Centene has established positive coverage for minimally invasive sacroiliac (SI) joint fusion. This update to the Centene policy is a another step toward widely recognizing SI joint fusion as a medically necessary solution for SI joint dysfunction.
The SI joint connects the sacrum (spine) to the ilium (pelvis). When healthy, the joints are aided by strong ligaments and muscles, which help limit movement. Most forces from the upper body to legs are carried by these joints and they assist with shock absorption and weight transfer. Like any joint, SI joints can degenerate or become injured in what is known as SI joint dysfunction. This can be caused by traumatic injury to the joint or ligaments, past pregnancies, structural asymmetry, degenerative osteoarthritis, and sacroiliitis. Dysfunction can manifest as back pain and the SI joint has been shown to be a pain generator for up to 32% of those complaining of lower lumbar back pain1.
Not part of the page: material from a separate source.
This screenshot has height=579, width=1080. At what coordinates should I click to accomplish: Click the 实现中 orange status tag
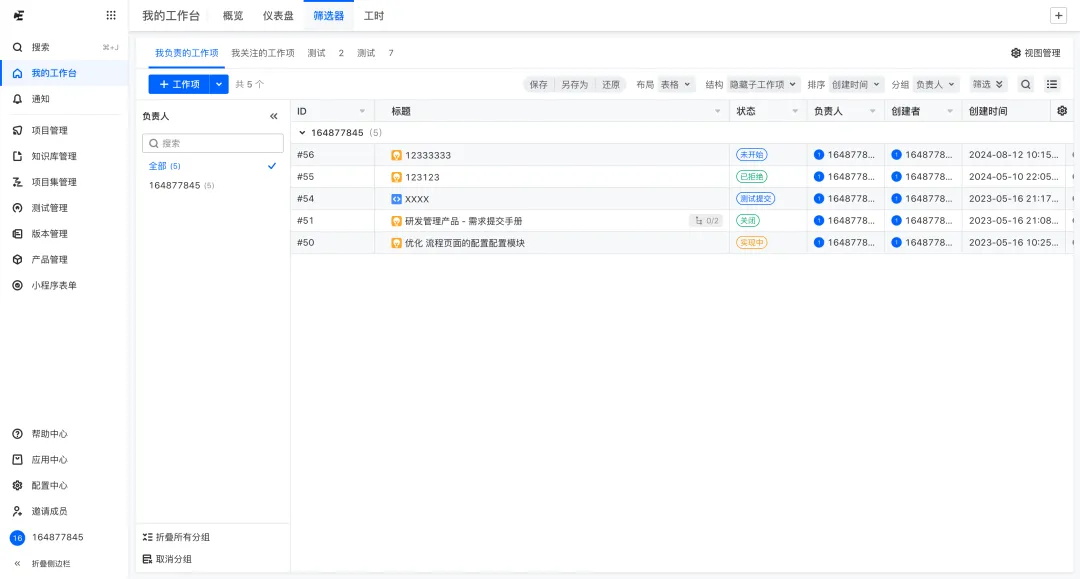coord(751,243)
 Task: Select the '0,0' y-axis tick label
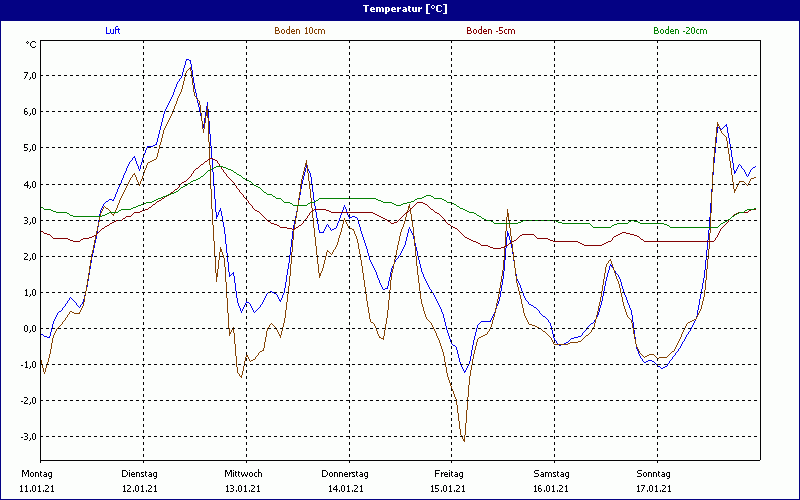coord(29,329)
Prior to surgical treatment, lower back and/or buttock pain must be addressed through non-surgical treatments and a variety of exams and tests to assess if the SI joint is a source or contributor to symptoms. Medically necessary SI joint fusion may then be utilized to fuse and immobilize the joint.
The CoreLink Entasis SI Joint Fusion System incorporates a special compression threading that pulls the sacrum and ilium together, increasing stability and likelihood of fusion. The recovery process for this procedure should be less extensive than open fusion surgeries2. This Centene policy update will allow more eligible patients to receive life-changing procedures.
Learn more about the CoreLink Entasis SI Joint Fusion System
(1) Samuel L. Holmes, et al; “Sacroiliac Joint Pain” from Pain Medicine: An Interdisciplinary Case-Based Approach, pages 160-177, Oxford University Press, 2015)
(2) Ledonio CG, Polly D, Swiontkowsi M, Cummins JT. Comparative effectiveness of open versus minimally invasive sacroiliac joint fusion. Med Devices (Auckl). 2014;7:187-93.